=== Problem details ===
Recast the data from the line containing "You are a computer-use agent. The" through the line containing "tap(138, 67)" as a Markdown table with the columns Row and Line, numbering each row and omitting blank lines.

=== Provided entries ===
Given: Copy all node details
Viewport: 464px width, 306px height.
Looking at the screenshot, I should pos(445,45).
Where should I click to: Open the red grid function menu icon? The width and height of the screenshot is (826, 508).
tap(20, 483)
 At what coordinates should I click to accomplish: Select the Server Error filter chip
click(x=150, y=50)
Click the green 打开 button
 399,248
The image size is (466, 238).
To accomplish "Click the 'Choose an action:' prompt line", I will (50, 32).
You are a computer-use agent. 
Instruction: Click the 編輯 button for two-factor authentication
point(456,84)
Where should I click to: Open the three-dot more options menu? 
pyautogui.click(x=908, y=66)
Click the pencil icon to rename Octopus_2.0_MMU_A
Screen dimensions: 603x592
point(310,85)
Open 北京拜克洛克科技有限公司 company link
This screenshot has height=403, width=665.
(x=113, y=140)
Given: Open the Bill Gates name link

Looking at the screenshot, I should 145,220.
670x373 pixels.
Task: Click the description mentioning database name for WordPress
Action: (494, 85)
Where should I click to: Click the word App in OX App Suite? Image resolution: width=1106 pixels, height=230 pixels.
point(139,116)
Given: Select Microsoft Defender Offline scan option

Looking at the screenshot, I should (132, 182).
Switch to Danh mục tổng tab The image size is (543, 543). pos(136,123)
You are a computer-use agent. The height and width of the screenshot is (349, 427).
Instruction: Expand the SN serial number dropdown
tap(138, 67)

--

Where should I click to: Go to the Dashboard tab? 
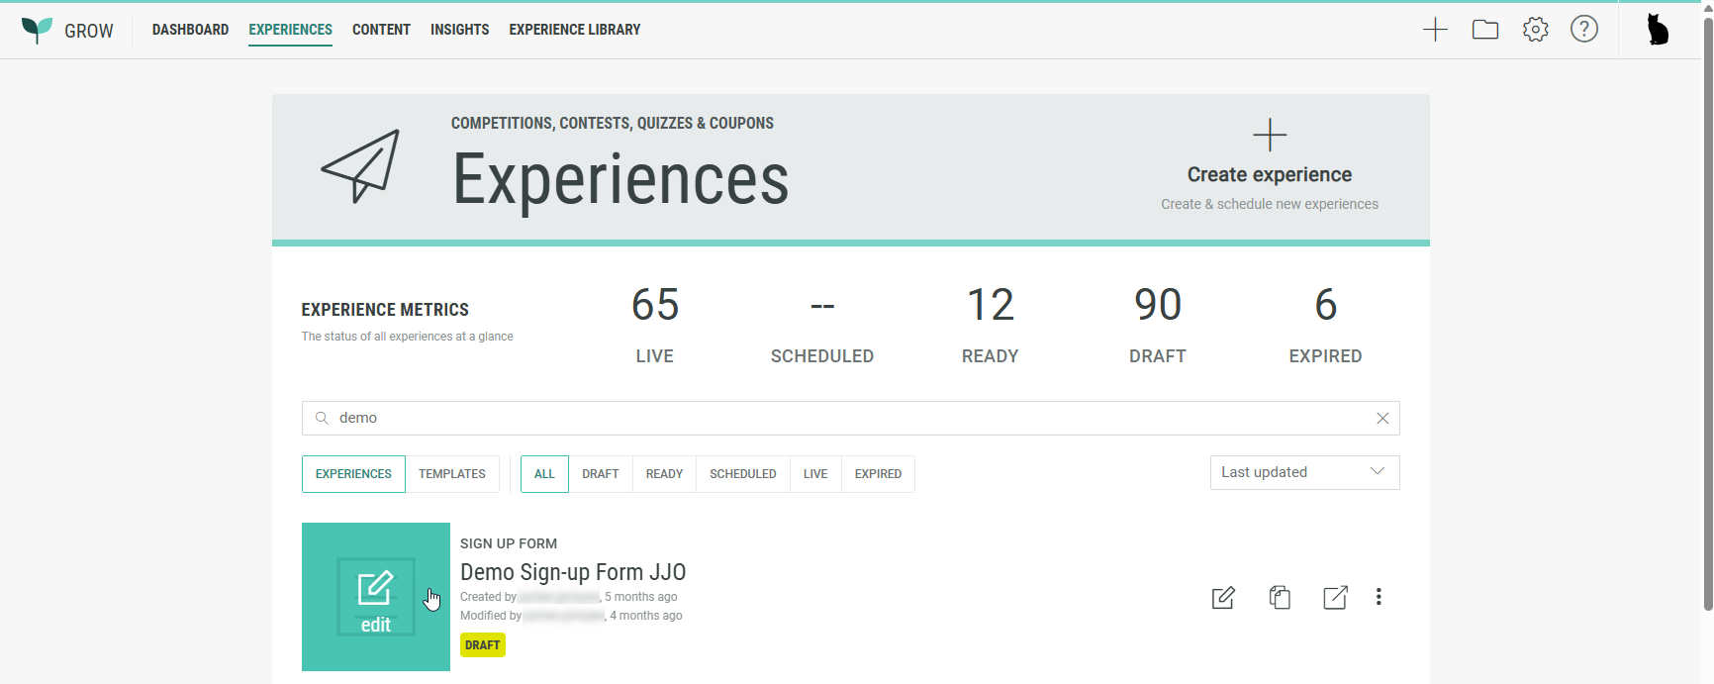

=== Complete response ===
| Row | Line |
|---|---|
| 1 | You are a computer-use agent. The height and width of the screenshot is (349, 427). |
| 2 | Instruction: Expand the SN serial number dropdown |
| 3 | tap(138, 67) |